6月3日から4日にかけて開催された「レッドブル・エアレース2017千葉大会」。3年連続開催となった同大会で、日本の室屋義秀選手が2年連続優勝、また前回開催地のサンディエゴに続いて2大会連続優勝という「ダブル連覇」を果たした。
前回はエアレース観戦初心者の筆者が、千葉大会の劇的なドラマを観戦したレポートをお送りした。今回は、優勝決定後の記者会見とその後の室屋選手インタビュー、そしてこれからのレッドブル・エアレースについてお伝えしよう。
地元で堂々表彰台へ!
3位となったマルティン・ソンカ選手(チェコ)は「表彰台に立てたのは嬉しいが、操縦桿を握っていた自分自身のミスで優勝を逃してしまった。ポイントでは室屋選手と並んでいるが、まだシーズンは始まったばかりで、自分をチャンピオンとは考えていない。まだまだ先は長いが、このポジションを保てるようがんばっていく」と語った。
また、2位のペトル・コプシュタイン選手(チェコ)は2017年からレッドブル・エアレースのマスタークラスに参戦した新人。初の表彰台に「チェコの先輩・ソンカ選手、そして室屋選手と一緒に立てたことを光栄に思っています」と語った。
そして優勝した室屋選手。「チーム、家族、スポンサー、レースのオーガナイザー、皆さんに感謝を申し上げたい。9万人のファンが来て下さることはプレッシャーでもあったが、その応援を追い風と取るかどうかは自分次第。後押ししてくれるととらえることでうまく作用したと思う」と、日本での2年連続優勝に感謝を述べた。そして年間チャンピオンへの抱負を聞かれると「これまで3戦、残り5戦でまだどうなるかはわからない。全部勝てるとは思わないが、ファイナル4にきちんと残っていけば自然にポイントは溜まるので、ポイントのことは考えずにコンスタントに良いレースをしていきたい」と、応援への感謝と今後のレースへの抱負を語った。

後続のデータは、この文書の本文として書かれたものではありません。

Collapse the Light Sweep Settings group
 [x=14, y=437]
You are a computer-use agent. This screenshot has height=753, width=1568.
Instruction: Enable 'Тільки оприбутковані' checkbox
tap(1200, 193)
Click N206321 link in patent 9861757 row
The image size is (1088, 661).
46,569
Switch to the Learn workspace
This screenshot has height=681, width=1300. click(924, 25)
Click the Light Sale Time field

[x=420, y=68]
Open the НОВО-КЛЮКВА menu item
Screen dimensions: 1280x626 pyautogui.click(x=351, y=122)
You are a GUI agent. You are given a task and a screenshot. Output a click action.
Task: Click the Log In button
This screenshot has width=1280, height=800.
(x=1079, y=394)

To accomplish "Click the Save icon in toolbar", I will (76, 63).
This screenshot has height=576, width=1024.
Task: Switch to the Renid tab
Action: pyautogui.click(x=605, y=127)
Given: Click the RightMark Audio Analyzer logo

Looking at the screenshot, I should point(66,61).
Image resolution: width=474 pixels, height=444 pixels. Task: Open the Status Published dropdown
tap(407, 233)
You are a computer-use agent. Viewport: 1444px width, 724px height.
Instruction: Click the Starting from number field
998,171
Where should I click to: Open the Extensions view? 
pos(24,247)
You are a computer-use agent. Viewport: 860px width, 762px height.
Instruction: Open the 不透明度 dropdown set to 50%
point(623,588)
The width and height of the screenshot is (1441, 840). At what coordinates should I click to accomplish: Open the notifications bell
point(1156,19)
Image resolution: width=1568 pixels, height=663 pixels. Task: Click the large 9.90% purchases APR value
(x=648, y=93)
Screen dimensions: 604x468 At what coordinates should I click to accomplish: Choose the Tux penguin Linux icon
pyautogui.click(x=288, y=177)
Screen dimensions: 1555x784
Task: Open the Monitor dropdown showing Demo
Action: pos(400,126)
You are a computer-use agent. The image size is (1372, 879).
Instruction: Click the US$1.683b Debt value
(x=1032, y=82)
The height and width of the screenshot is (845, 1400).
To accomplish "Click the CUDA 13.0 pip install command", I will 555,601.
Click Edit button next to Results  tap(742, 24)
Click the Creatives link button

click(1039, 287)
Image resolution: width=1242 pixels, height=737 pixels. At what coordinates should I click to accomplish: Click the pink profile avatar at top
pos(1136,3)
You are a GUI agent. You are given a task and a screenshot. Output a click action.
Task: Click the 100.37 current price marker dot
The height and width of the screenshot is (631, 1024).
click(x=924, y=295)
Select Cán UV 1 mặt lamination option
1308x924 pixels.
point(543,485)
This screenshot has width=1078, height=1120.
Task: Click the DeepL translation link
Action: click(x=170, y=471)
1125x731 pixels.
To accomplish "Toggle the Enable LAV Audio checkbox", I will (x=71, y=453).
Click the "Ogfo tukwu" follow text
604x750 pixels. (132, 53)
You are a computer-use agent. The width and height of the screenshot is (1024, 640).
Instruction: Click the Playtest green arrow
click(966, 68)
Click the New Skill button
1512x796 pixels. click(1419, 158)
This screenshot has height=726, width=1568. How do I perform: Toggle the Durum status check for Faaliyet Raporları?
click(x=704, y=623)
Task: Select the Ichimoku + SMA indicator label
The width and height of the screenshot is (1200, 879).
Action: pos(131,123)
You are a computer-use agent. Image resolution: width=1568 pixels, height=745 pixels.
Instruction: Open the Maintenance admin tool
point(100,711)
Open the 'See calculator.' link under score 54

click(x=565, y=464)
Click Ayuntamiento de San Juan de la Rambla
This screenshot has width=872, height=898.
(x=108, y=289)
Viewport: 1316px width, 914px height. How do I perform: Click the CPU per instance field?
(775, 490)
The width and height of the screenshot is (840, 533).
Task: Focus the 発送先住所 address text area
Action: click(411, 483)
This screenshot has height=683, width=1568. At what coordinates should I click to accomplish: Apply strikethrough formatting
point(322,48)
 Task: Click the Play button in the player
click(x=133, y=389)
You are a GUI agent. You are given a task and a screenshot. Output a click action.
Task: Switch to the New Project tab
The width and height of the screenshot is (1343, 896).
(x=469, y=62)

記者会見場に現れた室屋選手。左手にトロフィー、右手にはレッドブルの缶 (C)大貫剛 |
左からコプシュタイン選手、室屋選手、ソンカ選手。入賞しなくても地元選手は記者会見に招かれるが、室屋選手は文句なしの「真ん中」に自分で来た (C)大貫剛 |
「後で見たら、手に汗握る展開だった」 - 室屋選手が振り返った千葉大会
大会から2日経った6月6日。銀座のブライトリング・スタジオで室屋選手がインタビューに答えてくれた。ブライトリングも室屋選手を支援するスポンサーの1つだ。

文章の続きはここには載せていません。